**THE INPUT**
========

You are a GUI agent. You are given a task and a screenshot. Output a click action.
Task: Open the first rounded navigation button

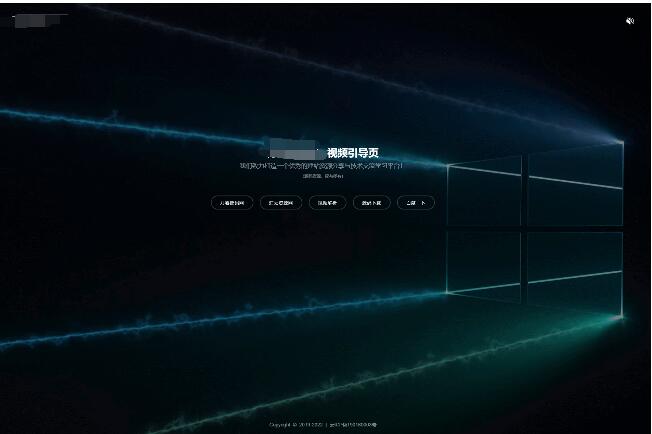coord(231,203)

========

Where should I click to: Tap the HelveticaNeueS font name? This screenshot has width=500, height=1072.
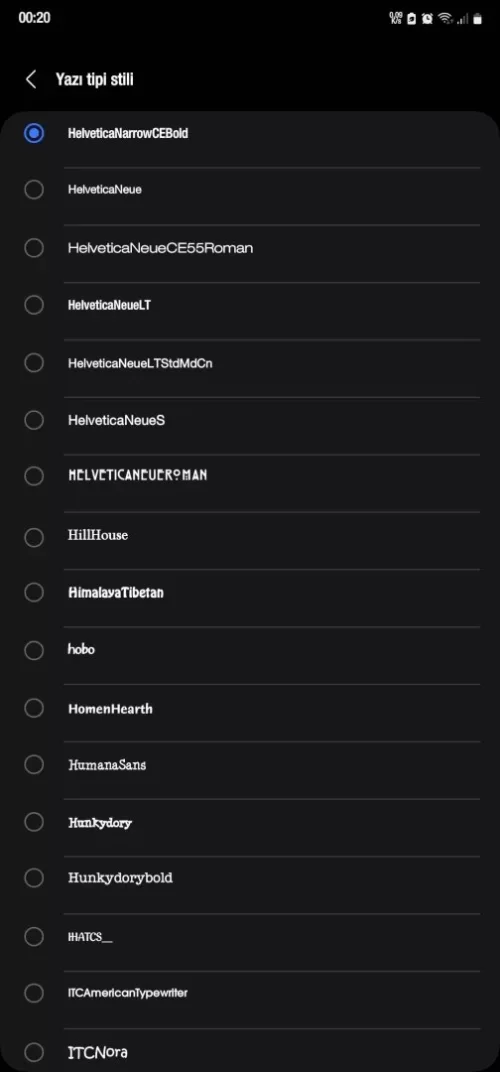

========

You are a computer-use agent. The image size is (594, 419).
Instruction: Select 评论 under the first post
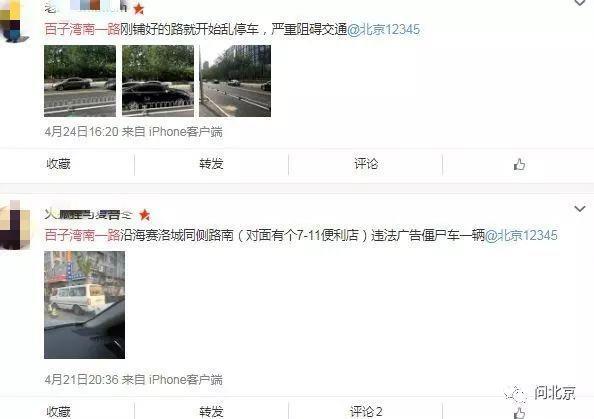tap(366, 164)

========

**DIRECTIONS**
Only lines with the word "agent" are wanted. Find and copy them from the records above.

**ANSWER SPACE**
You are a GUI agent. You are given a task and a screenshot. Output a click action.
You are a computer-use agent. The image size is (594, 419).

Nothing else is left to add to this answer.